» Task brief
In the listing below, find the line that contains "Task: Select 'Who" and the line that contains "Viewport: 426px width, 319px height.". Quote both and every line between them, exactly, and nothing more.

» Data supplied
-.-.-

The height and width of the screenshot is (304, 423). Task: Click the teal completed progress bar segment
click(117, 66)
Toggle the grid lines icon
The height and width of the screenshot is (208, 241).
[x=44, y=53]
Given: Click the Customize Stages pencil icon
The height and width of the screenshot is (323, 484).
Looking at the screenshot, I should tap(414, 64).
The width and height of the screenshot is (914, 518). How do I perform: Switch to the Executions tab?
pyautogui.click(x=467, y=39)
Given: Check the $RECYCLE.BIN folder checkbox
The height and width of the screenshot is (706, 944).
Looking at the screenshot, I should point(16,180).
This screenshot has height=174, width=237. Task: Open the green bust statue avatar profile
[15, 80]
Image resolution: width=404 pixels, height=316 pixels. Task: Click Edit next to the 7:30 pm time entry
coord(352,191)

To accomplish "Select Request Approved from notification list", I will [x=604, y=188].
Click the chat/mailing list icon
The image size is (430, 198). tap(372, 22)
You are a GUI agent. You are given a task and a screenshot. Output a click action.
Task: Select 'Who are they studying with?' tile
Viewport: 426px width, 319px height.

-.-.-

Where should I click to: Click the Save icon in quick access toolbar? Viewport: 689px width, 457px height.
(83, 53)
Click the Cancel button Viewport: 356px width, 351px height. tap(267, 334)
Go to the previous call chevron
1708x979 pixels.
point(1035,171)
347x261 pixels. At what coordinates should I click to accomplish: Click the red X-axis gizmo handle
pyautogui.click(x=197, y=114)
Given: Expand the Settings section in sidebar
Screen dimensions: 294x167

-.-.-

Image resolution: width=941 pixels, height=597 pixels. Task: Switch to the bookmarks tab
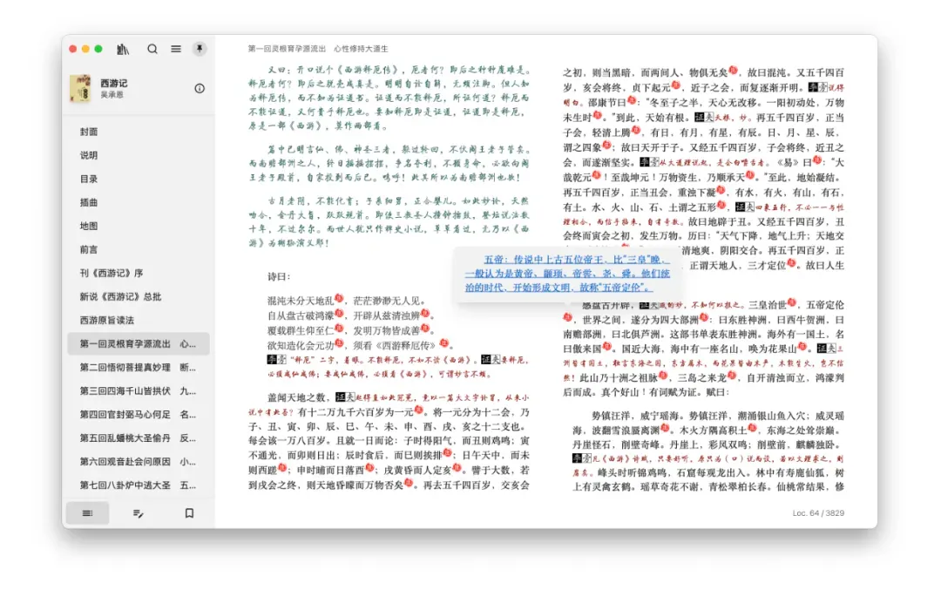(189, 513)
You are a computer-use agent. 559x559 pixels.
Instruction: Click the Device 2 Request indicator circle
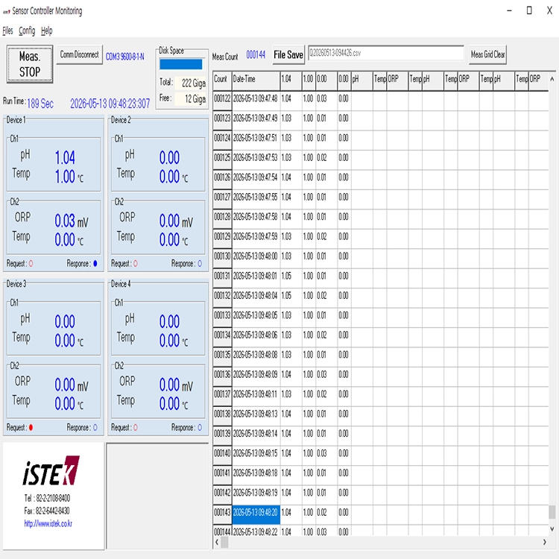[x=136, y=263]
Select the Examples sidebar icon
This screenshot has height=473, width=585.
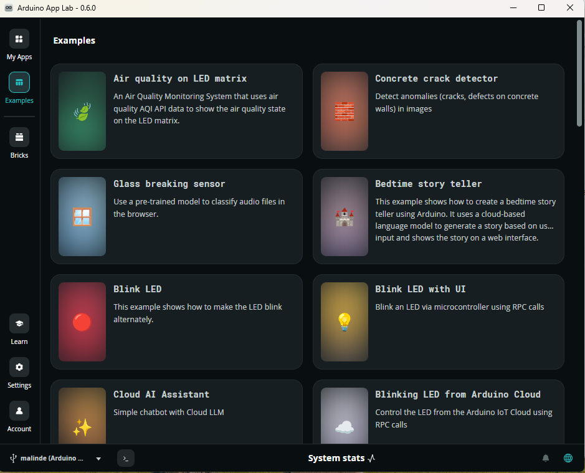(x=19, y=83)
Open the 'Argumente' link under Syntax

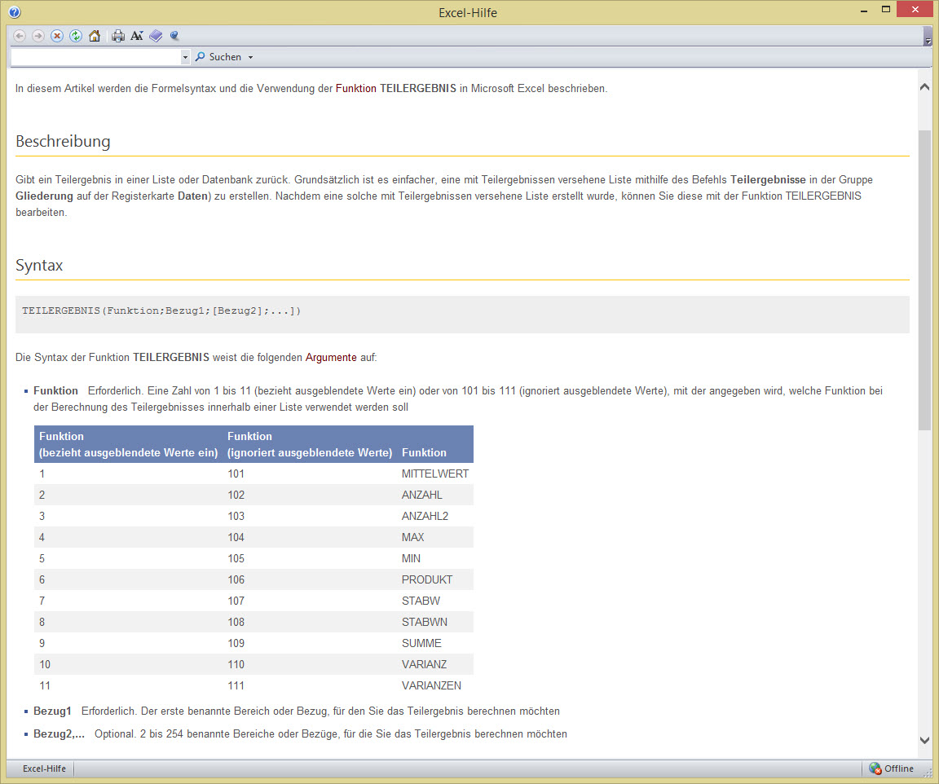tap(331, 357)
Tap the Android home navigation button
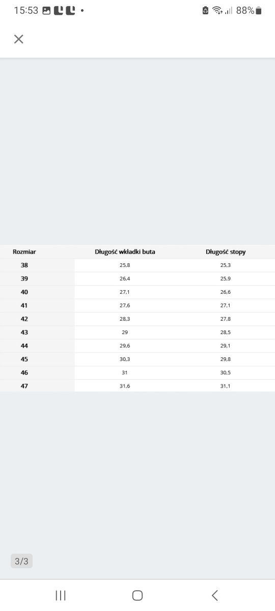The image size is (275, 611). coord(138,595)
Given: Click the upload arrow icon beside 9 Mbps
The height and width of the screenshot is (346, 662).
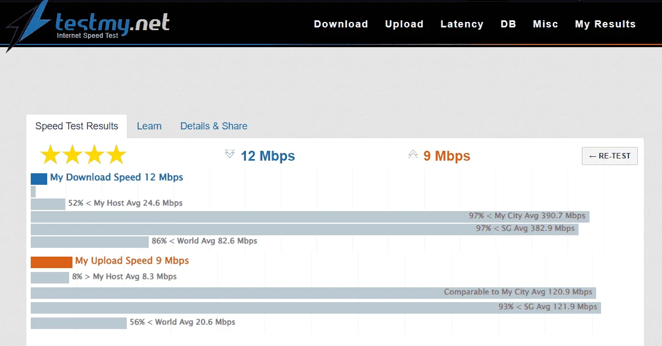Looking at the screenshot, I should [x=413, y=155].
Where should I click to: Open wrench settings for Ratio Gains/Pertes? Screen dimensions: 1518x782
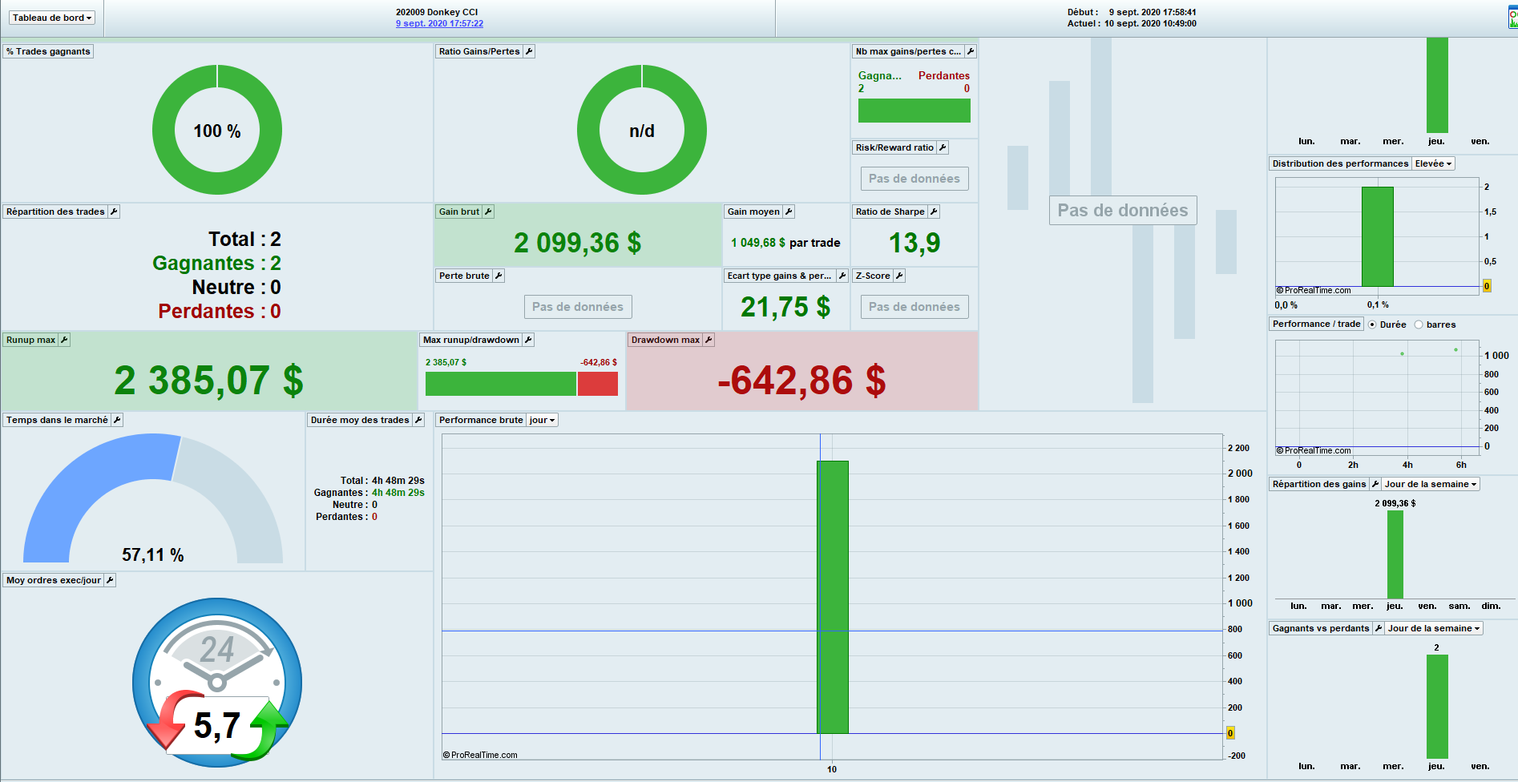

-.-.-

» Solution to the problem
Task: Select 'Who are they studying with?' tile
Viewport: 426px width, 319px height.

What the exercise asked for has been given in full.